Evitare che lo spazio si trasformi in un far west tecnologico sotto il peso di milioni di satelliti: un pericolo per l’economia, la scienza e l’ambiente. I rischi dovuti alle megacostellazioni come quelle di Starlink, composte da migliaia di satelliti, sono fra i temi principali del più importante congresso sulla ricerca spaziale, il Cospar in corso a Firenze e organizzato in Italia dall'Istituto Nazionale di Astrofisica, dove imprese, scienziati e istituzioni si sono sedute allo stesso tavolo per cercare soluzioni condivise. “La cosa positiva è che inizia a emergere una certa attenzione al tema, ma mancano ancora gli strumenti legali: c’è un buco legislativo a livello internazionale che deve essere colmato”, ha detto all’ANSA Piero Benvenuti, direttore del Centro per la protezione dei cieli bui e silenziosi dall'interferenza delle costellazioni satellitari dell'Unione Astronomica Internazionale.
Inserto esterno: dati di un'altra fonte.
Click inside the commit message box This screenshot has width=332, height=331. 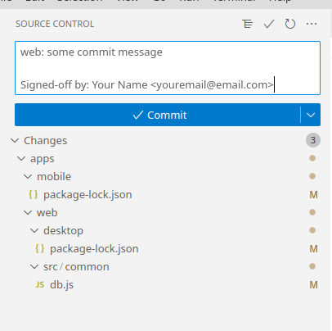click(168, 68)
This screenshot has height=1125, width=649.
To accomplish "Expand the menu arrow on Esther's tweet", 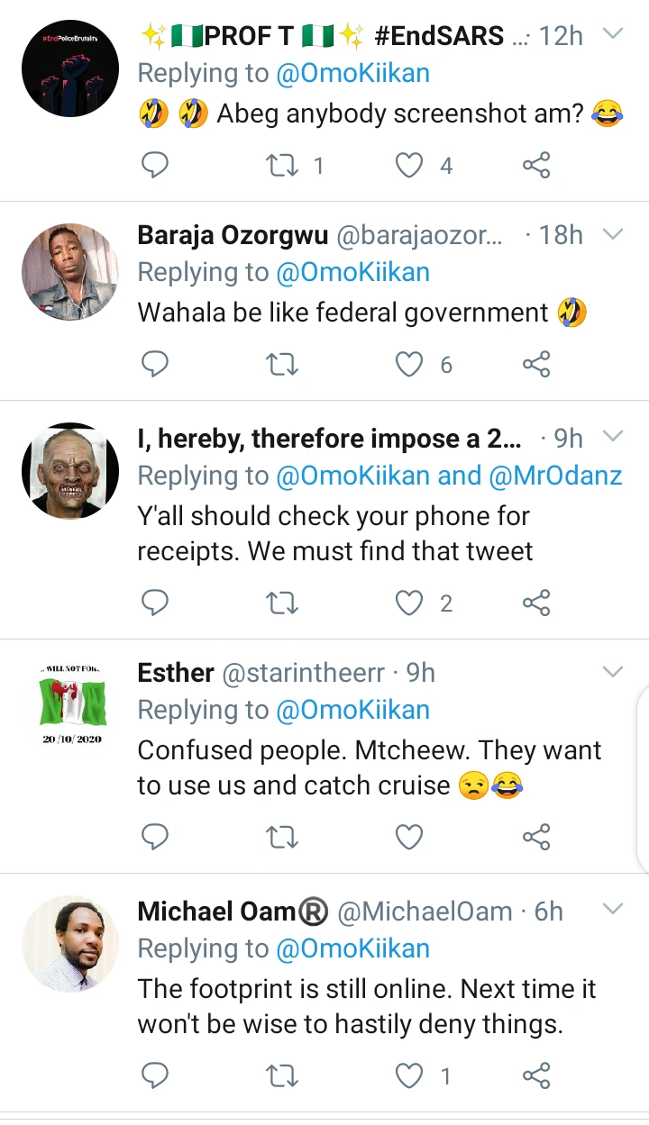I will pyautogui.click(x=612, y=672).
Il problema è emerso quasi improvvisamente in questi ultimi anni a partire da quando l'azienda SpaceX di Elon Musk ha cominciato a lanciare i satelliti Starlink, destinati a formare una gigantesca costellazione, composta al momento da circa 10mila satelliti e destinata a quadruplicare. Altre aziende, come One Web di Amazon, hanno annunciato programmi simili e si teme che l'orbita terrestre sarà presto affollatissima, se si pensa che la sola Starlink in una manciata di anni ha messo in orbita più satelliti che quanto fatto nell’intera storia spaziale.